La Grecia raggiunge il 27% del fatturato del tour operator grazie alle ottime performance di Mykonos e Santorini, in assoluto le isole più richieste. Chiude il podio la Spagna con il 12% del fatturato, attribuibile in larga misura alle Baleari.

“Siamo soddisfatti dei numeri – dichiara Luca Frolino, responsabile booking Milano e programmazione offerte speciali Volonline – ma è stata una stagione difficile, vissuta in una condizione di continua incertezza. Fortunatamente abbiamo un rapporto molto forte con la distribuzione e abbiamo creato un gioco di squadra che ha permesso tanto a noi quanto agli agenti di ottenere un tasso di soddisfazione dei clienti elevato, nonostante la complessità del contesto: la situazione contingente non ci ha permesso di rispettare sempre gli standard di servizio a cui aspiriamo, ma le agenzie sono state molto collaborative e di questo le ringraziamo”.

“Il nostro è un esempio concreto di resilienza – spiega Luca Adami, cmo e cto Volonline – ci siamo adattati alle mutate logiche del contesto lavorando sul prodotto, sulla formazione del personale e sulla digitalizzazione. Questo ci ha permesso di salvare l’estate. Adesso, però, siamo molto preoccupati per i prossimi mesi.
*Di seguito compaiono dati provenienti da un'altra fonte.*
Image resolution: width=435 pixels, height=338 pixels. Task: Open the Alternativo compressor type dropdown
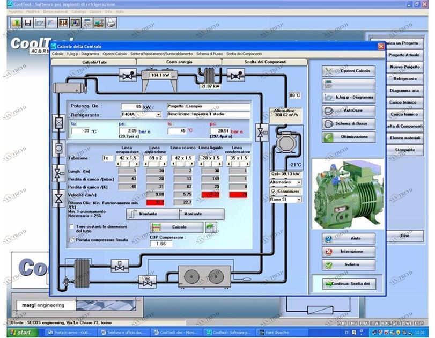[x=299, y=182]
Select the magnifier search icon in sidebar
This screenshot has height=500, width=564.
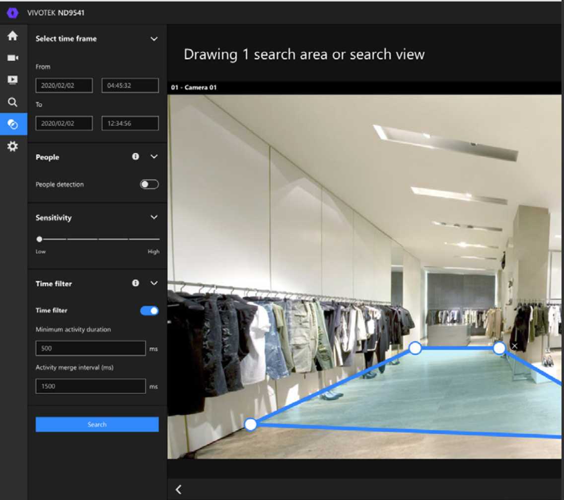coord(12,102)
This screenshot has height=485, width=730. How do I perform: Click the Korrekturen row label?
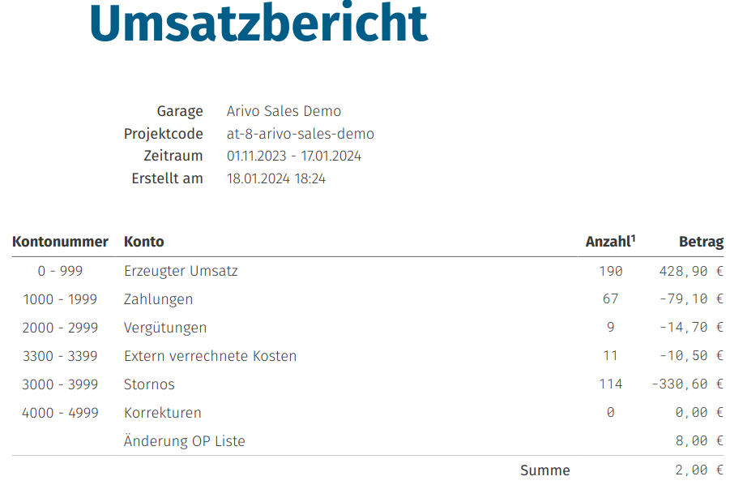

Non possiamo più aspettare e auspichiamo che le istituzioni adeguino il lungo raggio alle regole comunitarie e creino i corridoi turistici per garantire una continuità operativa durante l’inverno. Noi, come buona parte degli operatori, abbiamo bisogno di certezze: in assenza di prospettive, non possiamo pianificare e rischiamo di non avere gli strumenti per affrontare e gestire i prossimi mesi”.